Challenge:
Rewrite the items below with every "word" changed to "term", leaving everything else the same.

Dataset records:

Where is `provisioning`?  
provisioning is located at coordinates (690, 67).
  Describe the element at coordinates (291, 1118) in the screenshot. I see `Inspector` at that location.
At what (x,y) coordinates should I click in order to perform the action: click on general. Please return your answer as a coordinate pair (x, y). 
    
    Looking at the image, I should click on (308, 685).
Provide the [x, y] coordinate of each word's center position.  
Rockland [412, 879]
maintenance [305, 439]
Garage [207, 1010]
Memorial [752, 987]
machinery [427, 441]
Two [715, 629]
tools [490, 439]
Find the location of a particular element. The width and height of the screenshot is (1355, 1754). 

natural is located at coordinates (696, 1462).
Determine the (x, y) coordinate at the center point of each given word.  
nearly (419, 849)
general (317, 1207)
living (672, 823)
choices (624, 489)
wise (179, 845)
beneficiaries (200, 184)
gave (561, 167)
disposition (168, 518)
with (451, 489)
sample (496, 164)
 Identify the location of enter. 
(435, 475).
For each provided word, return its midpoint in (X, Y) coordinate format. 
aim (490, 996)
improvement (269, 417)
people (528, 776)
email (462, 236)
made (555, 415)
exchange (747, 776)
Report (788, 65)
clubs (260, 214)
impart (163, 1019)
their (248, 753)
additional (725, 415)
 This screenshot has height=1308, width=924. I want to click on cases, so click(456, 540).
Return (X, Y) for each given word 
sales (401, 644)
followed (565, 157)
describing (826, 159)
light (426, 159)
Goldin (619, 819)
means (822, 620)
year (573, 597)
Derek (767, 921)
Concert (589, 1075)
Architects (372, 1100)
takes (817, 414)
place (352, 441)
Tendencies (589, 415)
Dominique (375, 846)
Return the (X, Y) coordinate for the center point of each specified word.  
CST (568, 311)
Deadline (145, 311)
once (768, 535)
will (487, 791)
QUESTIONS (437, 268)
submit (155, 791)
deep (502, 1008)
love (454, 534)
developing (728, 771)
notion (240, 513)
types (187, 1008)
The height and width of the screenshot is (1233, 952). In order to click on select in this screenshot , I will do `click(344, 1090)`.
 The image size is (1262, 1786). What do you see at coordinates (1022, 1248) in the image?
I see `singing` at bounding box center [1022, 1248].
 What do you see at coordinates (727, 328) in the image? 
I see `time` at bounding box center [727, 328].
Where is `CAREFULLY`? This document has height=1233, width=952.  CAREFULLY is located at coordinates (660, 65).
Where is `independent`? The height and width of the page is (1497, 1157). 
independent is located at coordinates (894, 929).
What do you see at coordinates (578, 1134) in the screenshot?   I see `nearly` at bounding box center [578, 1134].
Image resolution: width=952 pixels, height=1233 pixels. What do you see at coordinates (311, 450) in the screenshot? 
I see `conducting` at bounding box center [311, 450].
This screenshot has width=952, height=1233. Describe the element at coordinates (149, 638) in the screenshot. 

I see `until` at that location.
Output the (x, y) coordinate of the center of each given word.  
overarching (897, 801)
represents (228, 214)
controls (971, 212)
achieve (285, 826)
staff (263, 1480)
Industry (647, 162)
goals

Written response:
Where is `provisioning`?  
provisioning is located at coordinates (690, 67).
  Describe the element at coordinates (291, 1118) in the screenshot. I see `Inspector` at that location.
At what (x,y) coordinates should I click in order to perform the action: click on general. Please return your answer as a coordinate pair (x, y). 
    
    Looking at the image, I should click on (308, 685).
Provide the [x, y] coordinate of each term's center position.  
Rockland [412, 879]
maintenance [305, 439]
Garage [207, 1010]
Memorial [752, 987]
machinery [427, 441]
Two [715, 629]
tools [490, 439]
Find the location of a particular element. The width and height of the screenshot is (1355, 1754). 

natural is located at coordinates (696, 1462).
Determine the (x, y) coordinate at the center point of each given term.  
nearly (419, 849)
general (317, 1207)
living (672, 823)
choices (624, 489)
wise (179, 845)
beneficiaries (200, 184)
gave (561, 167)
disposition (168, 518)
with (451, 489)
sample (496, 164)
 Identify the location of enter. 
(435, 475).
For each provided term, return its midpoint in (X, Y) coordinate format. 
aim (490, 996)
improvement (269, 417)
people (528, 776)
email (462, 236)
made (555, 415)
exchange (747, 776)
Report (788, 65)
clubs (260, 214)
impart (163, 1019)
their (248, 753)
additional (725, 415)
 This screenshot has height=1308, width=924. I want to click on cases, so click(456, 540).
Return (X, Y) for each given term 
sales (401, 644)
followed (565, 157)
describing (826, 159)
light (426, 159)
Goldin (619, 819)
means (822, 620)
year (573, 597)
Derek (767, 921)
Concert (589, 1075)
Architects (372, 1100)
takes (817, 414)
place (352, 441)
Tendencies (589, 415)
Dominique (375, 846)
Return the (X, Y) coordinate for the center point of each specified term.  
CST (568, 311)
Deadline (145, 311)
once (768, 535)
will (487, 791)
QUESTIONS (437, 268)
submit (155, 791)
deep (502, 1008)
love (454, 534)
developing (728, 771)
notion (240, 513)
types (187, 1008)
The height and width of the screenshot is (1233, 952). In order to click on select in this screenshot , I will do `click(344, 1090)`.
 The image size is (1262, 1786). What do you see at coordinates (1022, 1248) in the image?
I see `singing` at bounding box center [1022, 1248].
 What do you see at coordinates (727, 328) in the image? 
I see `time` at bounding box center [727, 328].
Where is `CAREFULLY`? This document has height=1233, width=952.  CAREFULLY is located at coordinates (660, 65).
Where is `independent`? The height and width of the page is (1497, 1157). 
independent is located at coordinates (894, 929).
What do you see at coordinates (578, 1134) in the screenshot?   I see `nearly` at bounding box center [578, 1134].
Image resolution: width=952 pixels, height=1233 pixels. What do you see at coordinates (311, 450) in the screenshot? 
I see `conducting` at bounding box center [311, 450].
This screenshot has width=952, height=1233. Describe the element at coordinates (149, 638) in the screenshot. 

I see `until` at that location.
Output the (x, y) coordinate of the center of each given term.  
overarching (897, 801)
represents (228, 214)
controls (971, 212)
achieve (285, 826)
staff (263, 1480)
Industry (647, 162)
goals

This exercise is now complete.